> **Supplied information**

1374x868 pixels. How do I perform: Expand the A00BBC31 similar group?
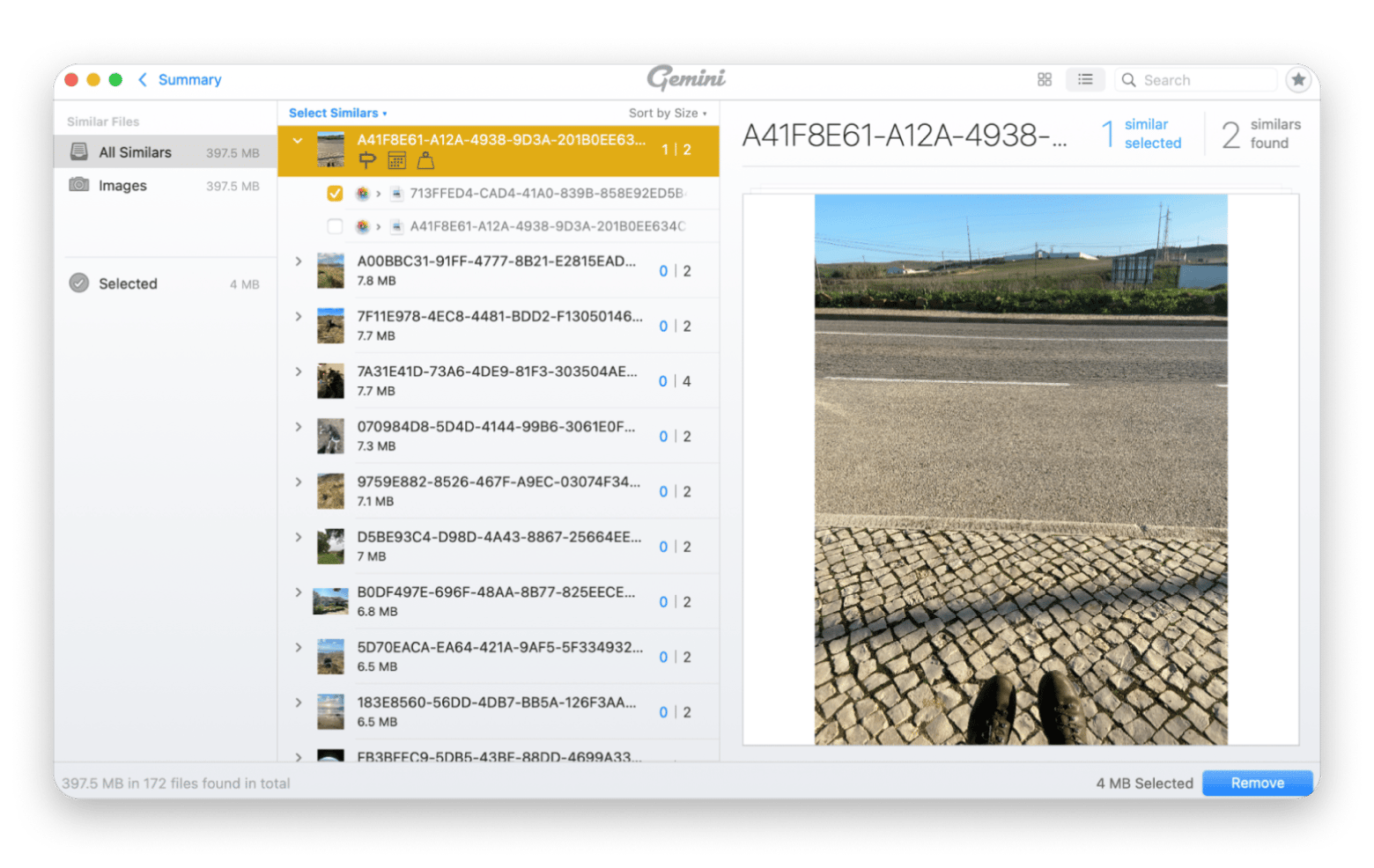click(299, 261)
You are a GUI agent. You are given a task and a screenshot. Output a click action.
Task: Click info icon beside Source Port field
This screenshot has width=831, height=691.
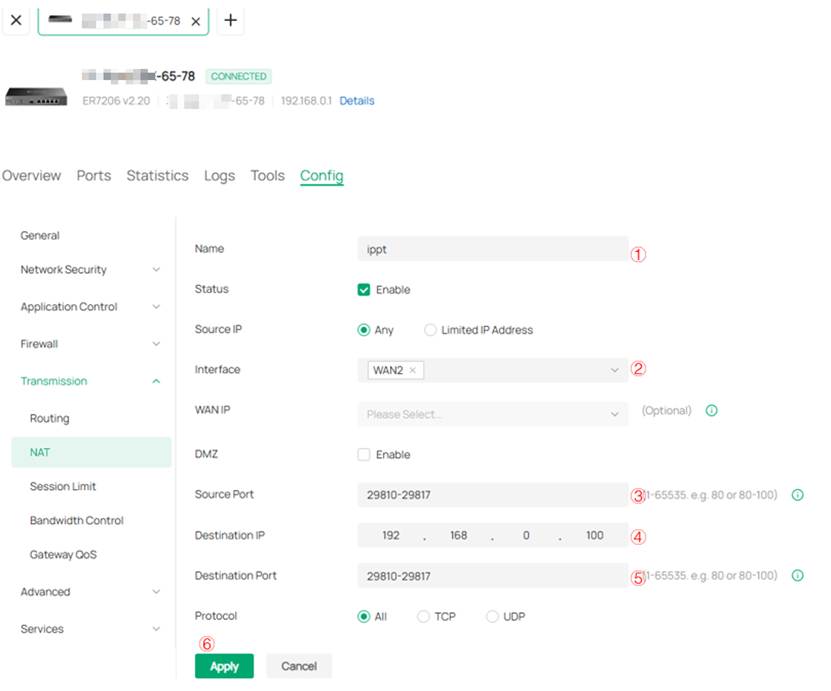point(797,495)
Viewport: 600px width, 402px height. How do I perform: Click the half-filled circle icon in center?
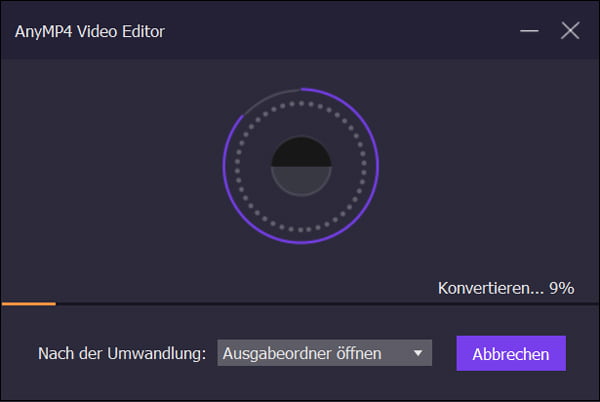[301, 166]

> **Exercise**
Give back, word for word, the lines from the one with "Viewport: 600px width, 402px" to the end of the records above, and no pictures.

> **Answer to this task**
Viewport: 600px width, 402px height. How do I perform: Click the half-filled circle icon in center?
[301, 166]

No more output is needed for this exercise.